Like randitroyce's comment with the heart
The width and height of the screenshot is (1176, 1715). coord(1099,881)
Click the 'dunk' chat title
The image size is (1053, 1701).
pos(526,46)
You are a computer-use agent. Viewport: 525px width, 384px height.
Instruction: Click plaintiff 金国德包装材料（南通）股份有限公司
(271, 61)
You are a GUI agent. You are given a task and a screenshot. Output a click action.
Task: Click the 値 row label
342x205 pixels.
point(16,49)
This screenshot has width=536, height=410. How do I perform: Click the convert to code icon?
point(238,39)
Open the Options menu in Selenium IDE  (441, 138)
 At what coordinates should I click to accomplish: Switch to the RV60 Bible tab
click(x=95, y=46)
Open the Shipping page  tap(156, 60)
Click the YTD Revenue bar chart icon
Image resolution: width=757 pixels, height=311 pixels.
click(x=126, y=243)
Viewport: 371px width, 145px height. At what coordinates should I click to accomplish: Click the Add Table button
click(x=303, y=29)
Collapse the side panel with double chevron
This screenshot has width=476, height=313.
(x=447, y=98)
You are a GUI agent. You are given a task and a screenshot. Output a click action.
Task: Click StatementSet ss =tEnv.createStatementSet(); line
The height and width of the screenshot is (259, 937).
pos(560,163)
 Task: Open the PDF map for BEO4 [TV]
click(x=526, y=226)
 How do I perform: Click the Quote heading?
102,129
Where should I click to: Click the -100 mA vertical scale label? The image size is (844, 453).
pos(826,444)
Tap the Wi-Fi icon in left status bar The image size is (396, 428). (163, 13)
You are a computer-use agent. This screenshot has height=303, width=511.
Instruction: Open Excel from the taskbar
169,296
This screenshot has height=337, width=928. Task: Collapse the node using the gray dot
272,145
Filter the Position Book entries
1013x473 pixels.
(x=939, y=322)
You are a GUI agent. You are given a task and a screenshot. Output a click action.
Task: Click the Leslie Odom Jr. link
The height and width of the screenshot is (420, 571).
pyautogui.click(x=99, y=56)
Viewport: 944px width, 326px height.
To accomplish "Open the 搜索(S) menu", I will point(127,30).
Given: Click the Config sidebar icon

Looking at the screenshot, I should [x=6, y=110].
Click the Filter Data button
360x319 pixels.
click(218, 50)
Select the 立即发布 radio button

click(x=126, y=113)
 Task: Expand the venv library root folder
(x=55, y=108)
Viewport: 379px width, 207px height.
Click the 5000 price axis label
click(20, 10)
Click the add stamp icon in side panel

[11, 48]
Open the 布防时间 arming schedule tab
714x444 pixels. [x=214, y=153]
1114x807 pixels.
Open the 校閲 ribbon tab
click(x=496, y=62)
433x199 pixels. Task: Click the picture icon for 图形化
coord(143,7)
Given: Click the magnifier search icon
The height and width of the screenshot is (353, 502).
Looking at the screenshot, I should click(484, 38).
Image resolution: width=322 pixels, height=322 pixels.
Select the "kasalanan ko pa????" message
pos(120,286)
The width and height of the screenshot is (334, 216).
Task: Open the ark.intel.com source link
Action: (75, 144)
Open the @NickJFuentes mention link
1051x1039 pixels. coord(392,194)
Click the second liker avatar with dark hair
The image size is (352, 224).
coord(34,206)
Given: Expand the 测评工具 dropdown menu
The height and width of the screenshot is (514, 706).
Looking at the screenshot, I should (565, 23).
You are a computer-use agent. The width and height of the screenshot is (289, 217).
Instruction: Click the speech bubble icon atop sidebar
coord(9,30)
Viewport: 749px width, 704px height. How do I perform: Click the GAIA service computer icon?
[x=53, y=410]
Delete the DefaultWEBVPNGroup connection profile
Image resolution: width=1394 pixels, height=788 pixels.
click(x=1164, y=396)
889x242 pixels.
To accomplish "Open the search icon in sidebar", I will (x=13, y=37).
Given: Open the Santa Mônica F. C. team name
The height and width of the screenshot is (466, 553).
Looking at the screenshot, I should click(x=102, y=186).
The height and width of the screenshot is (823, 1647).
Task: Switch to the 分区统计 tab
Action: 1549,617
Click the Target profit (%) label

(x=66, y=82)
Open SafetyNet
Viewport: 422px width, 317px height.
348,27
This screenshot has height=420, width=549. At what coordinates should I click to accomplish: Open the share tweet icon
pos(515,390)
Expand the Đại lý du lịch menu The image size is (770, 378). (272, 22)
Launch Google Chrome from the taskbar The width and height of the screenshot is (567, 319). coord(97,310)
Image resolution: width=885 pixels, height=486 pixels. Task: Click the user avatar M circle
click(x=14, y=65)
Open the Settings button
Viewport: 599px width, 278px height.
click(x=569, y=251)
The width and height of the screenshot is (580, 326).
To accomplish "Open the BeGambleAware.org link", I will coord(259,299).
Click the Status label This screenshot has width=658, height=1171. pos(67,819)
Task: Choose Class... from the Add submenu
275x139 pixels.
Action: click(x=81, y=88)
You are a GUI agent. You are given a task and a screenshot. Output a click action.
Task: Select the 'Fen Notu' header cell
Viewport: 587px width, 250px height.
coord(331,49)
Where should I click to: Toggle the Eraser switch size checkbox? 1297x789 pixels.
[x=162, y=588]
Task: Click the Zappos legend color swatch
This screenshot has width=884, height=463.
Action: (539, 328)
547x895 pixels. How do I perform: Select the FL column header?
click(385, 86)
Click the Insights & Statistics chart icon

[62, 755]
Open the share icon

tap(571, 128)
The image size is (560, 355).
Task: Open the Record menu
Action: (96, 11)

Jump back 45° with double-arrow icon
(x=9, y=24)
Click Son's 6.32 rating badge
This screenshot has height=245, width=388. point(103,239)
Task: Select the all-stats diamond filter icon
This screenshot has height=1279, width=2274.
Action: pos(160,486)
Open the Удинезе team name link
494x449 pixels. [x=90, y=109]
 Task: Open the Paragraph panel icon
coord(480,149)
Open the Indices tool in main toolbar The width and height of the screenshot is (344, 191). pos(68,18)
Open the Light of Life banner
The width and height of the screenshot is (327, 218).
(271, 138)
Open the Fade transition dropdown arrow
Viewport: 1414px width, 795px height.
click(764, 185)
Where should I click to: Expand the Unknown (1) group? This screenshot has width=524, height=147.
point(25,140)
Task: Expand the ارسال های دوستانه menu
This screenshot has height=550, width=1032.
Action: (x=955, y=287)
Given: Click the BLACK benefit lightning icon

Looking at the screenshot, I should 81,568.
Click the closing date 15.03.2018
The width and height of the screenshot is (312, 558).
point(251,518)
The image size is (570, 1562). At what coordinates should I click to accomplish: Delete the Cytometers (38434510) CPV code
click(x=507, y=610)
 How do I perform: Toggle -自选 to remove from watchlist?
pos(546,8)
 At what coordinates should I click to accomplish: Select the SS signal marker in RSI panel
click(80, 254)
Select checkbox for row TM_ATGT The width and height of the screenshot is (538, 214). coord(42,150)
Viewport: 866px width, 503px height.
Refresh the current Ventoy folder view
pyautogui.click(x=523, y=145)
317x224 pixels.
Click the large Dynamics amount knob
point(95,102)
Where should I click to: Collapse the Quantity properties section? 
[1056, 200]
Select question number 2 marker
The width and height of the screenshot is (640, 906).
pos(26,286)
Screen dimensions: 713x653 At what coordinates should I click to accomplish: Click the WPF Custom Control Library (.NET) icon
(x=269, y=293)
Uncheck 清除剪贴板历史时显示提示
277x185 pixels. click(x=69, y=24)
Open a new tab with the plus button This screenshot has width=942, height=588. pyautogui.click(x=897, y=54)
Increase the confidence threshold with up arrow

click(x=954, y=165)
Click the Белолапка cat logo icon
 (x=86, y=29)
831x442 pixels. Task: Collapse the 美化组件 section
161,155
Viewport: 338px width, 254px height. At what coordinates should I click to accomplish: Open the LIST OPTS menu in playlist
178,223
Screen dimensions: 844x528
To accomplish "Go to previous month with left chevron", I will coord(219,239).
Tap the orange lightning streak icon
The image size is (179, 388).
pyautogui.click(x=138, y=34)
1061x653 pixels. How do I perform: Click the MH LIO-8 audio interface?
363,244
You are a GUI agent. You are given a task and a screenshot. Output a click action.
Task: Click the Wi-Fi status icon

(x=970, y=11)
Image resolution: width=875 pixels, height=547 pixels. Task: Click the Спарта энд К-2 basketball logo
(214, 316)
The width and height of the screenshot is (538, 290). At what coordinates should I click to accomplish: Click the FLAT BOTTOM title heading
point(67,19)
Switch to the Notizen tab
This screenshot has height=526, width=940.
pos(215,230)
- - -
## [What this task involves]
Counting only lines that contain the string "left", say how many appear in the listing above, with the number as the entire reply.

## [Result for this task]
2